> **Pruébalo**:
En el texto sobre los argentinos en los noventa, ¿con qué sobrenombre se los conocía en Miami?

> **Texto de la página**:

#####

Llegamos a los noventa, década en la que hemos vivido la dulce ilusión de haber abandonado nuestra condición, tan desvalorizada, de habitantes del Tercer Mundo, de la Periferia, de las zonas marginales: habíamos ingresado por fin al Primer Mundo. Se abría una época en la que podíamos sentirnos seres iguales a los que gastaban comprándose todo, no importaba para que sirviera, lo fundamental es que era nuevo. Logramos que en Miami nos conocieran por el triste sobrenombre de “déme dos”. Habíamos llegado al tan soñado consumo de ellos. Claro, ellos eran los estadounidenses; los europeos todavía no se habían globalizado del todo y conservaban un cierto pudor en hacer ostentación de lo que compraban. En cambio nosotros tuvimos el “orgullo” de poder adoptar los hábitos del consumidor de clase media del norte.
Estos nosotros éramos sólo una parte de los argentinos, había otra parte que miraba envidiosa, y otra pequeña que miraba horrorizada. La salida de las crisis sucesivas que habíamos padecido en los ochenta nos colocó en esa década ante la ilusión de comenzar a transitar el camino de la riqueza. Para completar esa sensación dejamos de hablar, comprar y vender en pesos argentinos para hacerlo en dólares estadounidenses. Dado que un peso era igual a un dólar, por qué hablar de pesos si se podía hablar de dólares, daba una idea de mayor solidez. Sin duda, Homero Simpson se había convertido en un ídolo. La mirada hacia él perdía el tono crítico que le daban sus autores y, aun riéndonos de él, nos parecíamos cada vez más.

#####

> **Datos de entrada**:
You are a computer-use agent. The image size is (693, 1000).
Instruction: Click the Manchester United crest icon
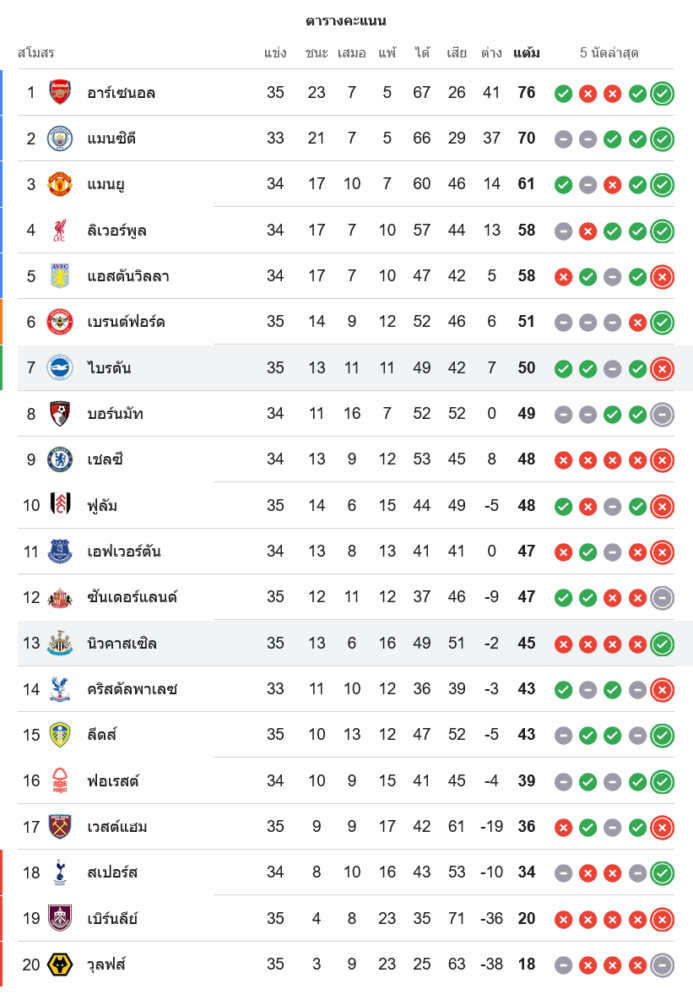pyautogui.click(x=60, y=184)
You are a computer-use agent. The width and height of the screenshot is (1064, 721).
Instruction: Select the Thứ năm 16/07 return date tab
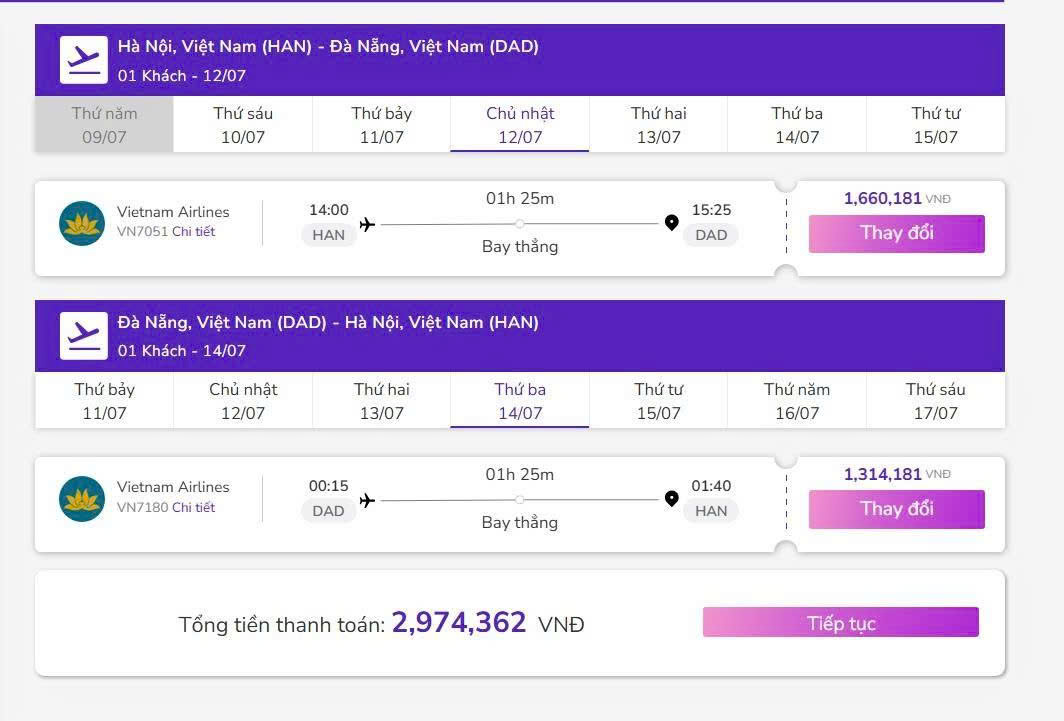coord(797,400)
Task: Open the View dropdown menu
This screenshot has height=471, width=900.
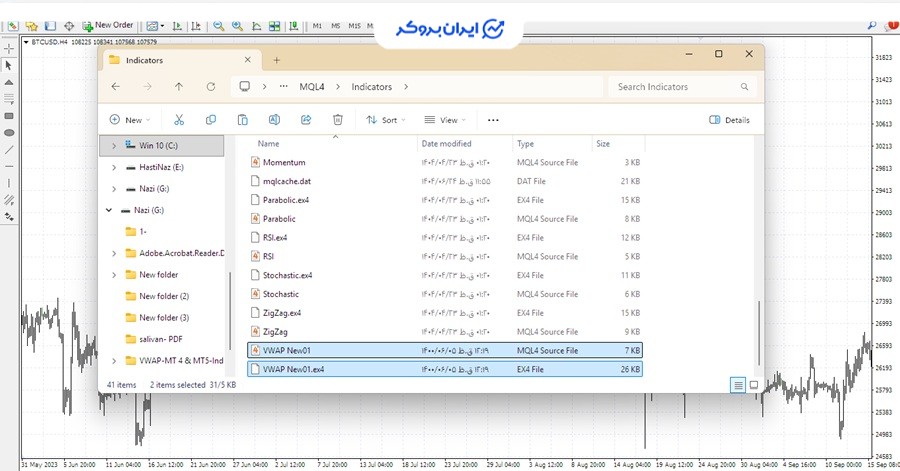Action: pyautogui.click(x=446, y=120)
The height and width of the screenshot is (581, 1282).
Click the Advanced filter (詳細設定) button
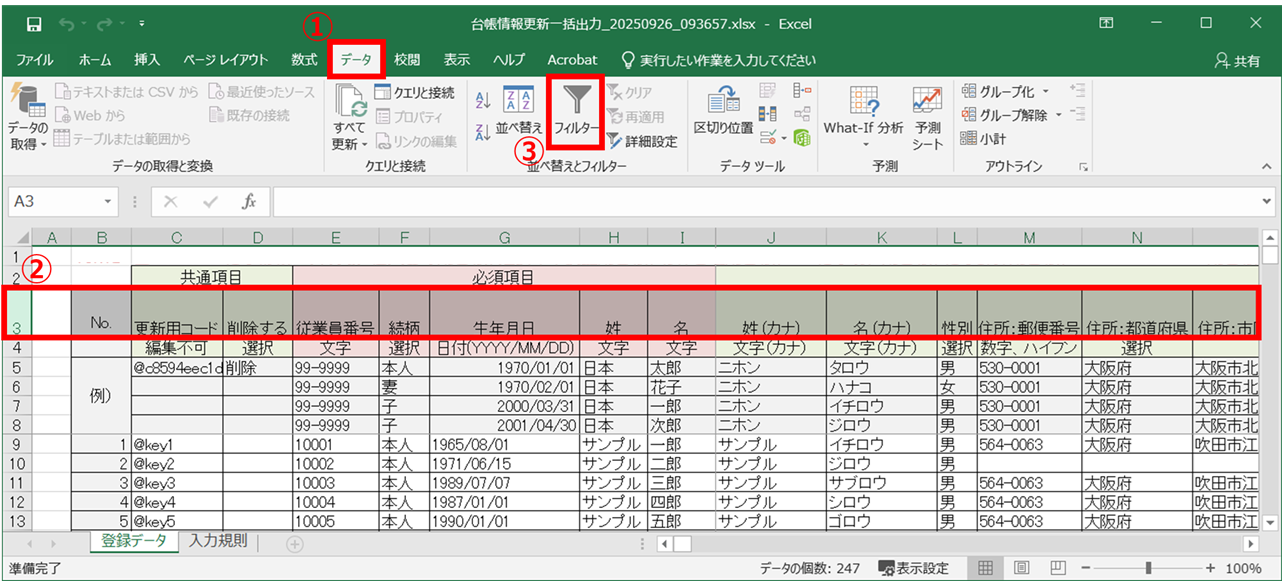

#####

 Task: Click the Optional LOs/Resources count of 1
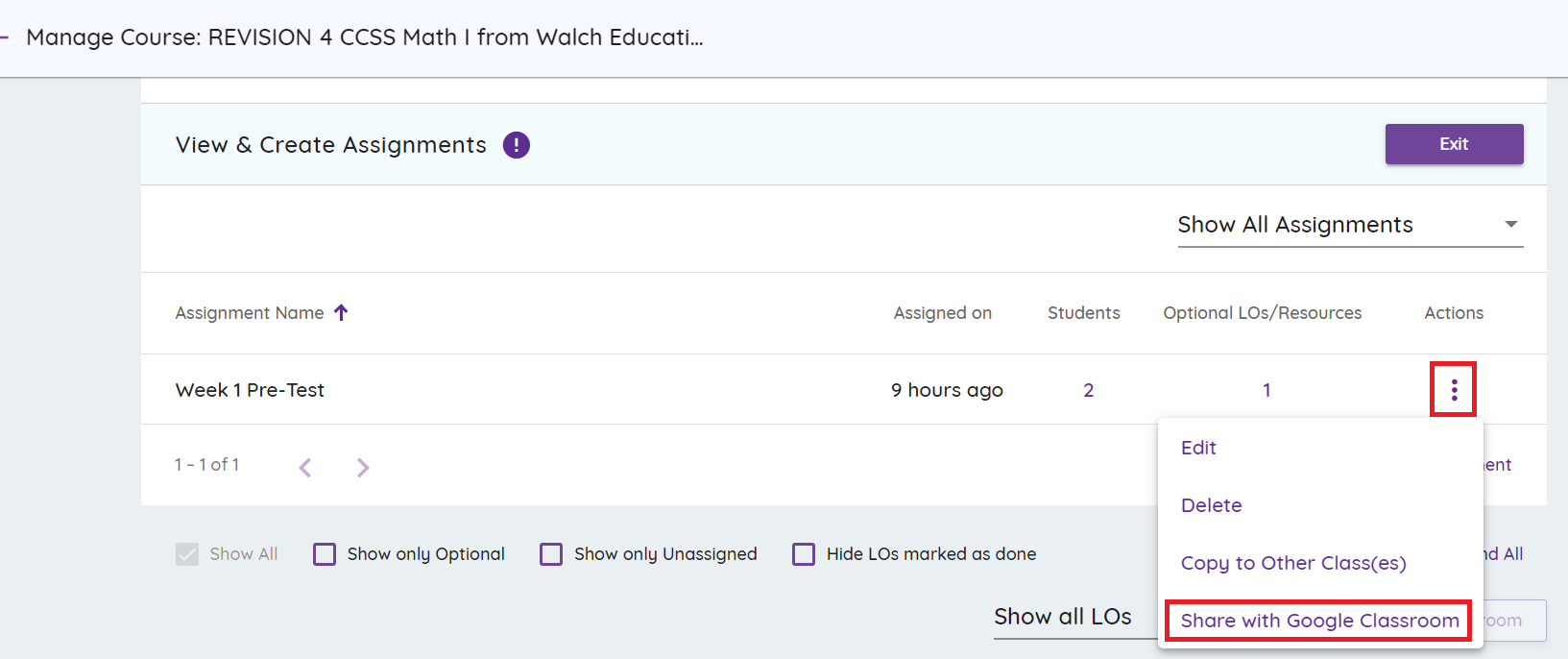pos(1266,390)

#####

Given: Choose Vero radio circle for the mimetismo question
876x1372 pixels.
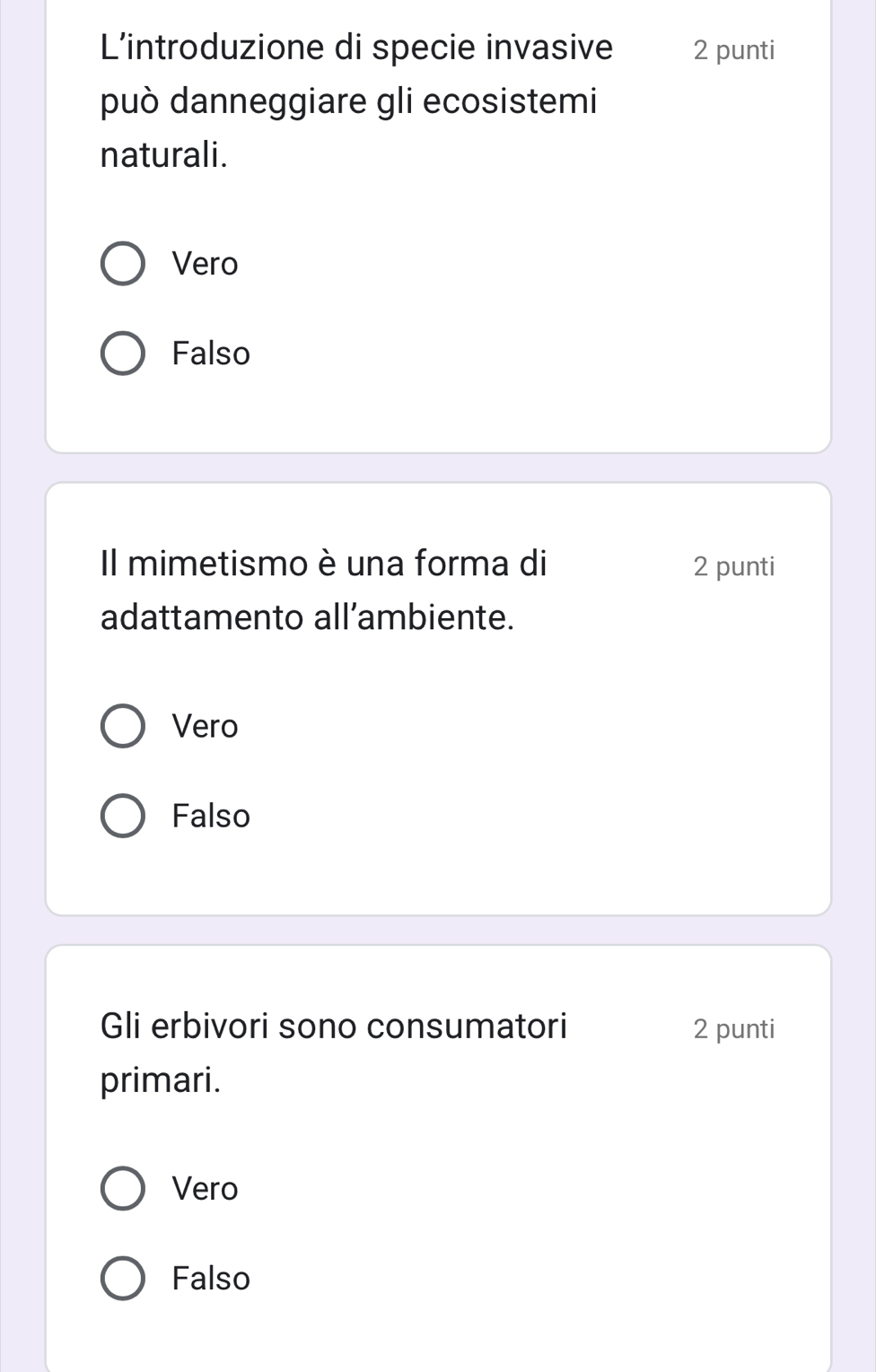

#####

> **Zona de respuesta**:
Con el sobrenombre de “déme dos”.